• Work to be completed: Recast the records below as a Markdown table with two columns, Row and Line. Give each non-blank line its own row, numbered in order, and leave out blank lines.

▬▬▬▬▬▬

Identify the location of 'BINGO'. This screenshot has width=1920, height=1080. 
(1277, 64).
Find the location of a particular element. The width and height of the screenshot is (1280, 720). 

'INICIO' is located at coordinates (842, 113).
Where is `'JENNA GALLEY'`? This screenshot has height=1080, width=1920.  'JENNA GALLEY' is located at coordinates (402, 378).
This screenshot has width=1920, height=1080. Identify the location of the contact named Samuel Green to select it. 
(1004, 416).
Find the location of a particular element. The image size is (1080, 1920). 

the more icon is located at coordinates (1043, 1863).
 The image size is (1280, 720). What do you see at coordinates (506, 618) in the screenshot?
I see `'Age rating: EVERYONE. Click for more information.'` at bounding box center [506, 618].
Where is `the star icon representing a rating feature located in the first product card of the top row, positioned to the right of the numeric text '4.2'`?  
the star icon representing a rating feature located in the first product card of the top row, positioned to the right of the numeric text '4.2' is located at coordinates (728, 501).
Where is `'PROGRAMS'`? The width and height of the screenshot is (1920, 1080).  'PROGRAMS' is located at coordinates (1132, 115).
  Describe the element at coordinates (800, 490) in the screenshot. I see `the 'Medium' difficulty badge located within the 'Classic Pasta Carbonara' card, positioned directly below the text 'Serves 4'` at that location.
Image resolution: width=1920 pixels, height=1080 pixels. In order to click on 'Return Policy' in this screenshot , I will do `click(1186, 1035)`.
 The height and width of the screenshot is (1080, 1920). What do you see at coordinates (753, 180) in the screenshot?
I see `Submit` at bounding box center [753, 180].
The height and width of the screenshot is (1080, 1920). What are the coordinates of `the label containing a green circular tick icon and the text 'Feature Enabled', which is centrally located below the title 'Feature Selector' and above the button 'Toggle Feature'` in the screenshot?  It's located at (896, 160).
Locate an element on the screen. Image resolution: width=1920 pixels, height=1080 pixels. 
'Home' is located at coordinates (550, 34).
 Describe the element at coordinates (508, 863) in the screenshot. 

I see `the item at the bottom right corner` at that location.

▬▬▬▬▬▬

• The completed task:
| Row | Line |
|---|---|
| 1 | Identify the location of 'BINGO'. This screenshot has width=1920, height=1080.  |
| 2 | (1277, 64). |
| 3 | Find the location of a particular element. The width and height of the screenshot is (1280, 720).  |
| 4 | 'INICIO' is located at coordinates (842, 113). |
| 5 | Where is `'JENNA GALLEY'`? This screenshot has height=1080, width=1920.  'JENNA GALLEY' is located at coordinates (402, 378). |
| 6 | This screenshot has width=1920, height=1080. Identify the location of the contact named Samuel Green to select it.  |
| 7 | (1004, 416). |
| 8 | Find the location of a particular element. The image size is (1080, 1920).  |
| 9 | the more icon is located at coordinates (1043, 1863). |
| 10 |  The image size is (1280, 720). What do you see at coordinates (506, 618) in the screenshot? |
| 11 | I see `'Age rating: EVERYONE. Click for more information.'` at bounding box center [506, 618]. |
| 12 | Where is `the star icon representing a rating feature located in the first product card of the top row, positioned to the right of the numeric text '4.2'`?   |
| 13 | the star icon representing a rating feature located in the first product card of the top row, positioned to the right of the numeric text '4.2' is located at coordinates (728, 501). |
| 14 | Where is `'PROGRAMS'`? The width and height of the screenshot is (1920, 1080).  'PROGRAMS' is located at coordinates (1132, 115). |
| 15 |   Describe the element at coordinates (800, 490) in the screenshot. I see `the 'Medium' difficulty badge located within the 'Classic Pasta Carbonara' card, positioned directly below the text 'Serves 4'` at that location. |
| 16 | Image resolution: width=1920 pixels, height=1080 pixels. In order to click on 'Return Policy' in this screenshot , I will do `click(1186, 1035)`. |
| 17 |  The height and width of the screenshot is (1080, 1920). What do you see at coordinates (753, 180) in the screenshot? |
| 18 | I see `Submit` at bounding box center [753, 180]. |
| 19 | The height and width of the screenshot is (1080, 1920). What are the coordinates of `the label containing a green circular tick icon and the text 'Feature Enabled', which is centrally located below the title 'Feature Selector' and above the button 'Toggle Feature'` in the screenshot?  It's located at (896, 160). |
| 20 | Locate an element on the screen. Image resolution: width=1920 pixels, height=1080 pixels.  |
| 21 | 'Home' is located at coordinates (550, 34). |
| 22 |  Describe the element at coordinates (508, 863) in the screenshot.  |
| 23 | I see `the item at the bottom right corner` at that location. |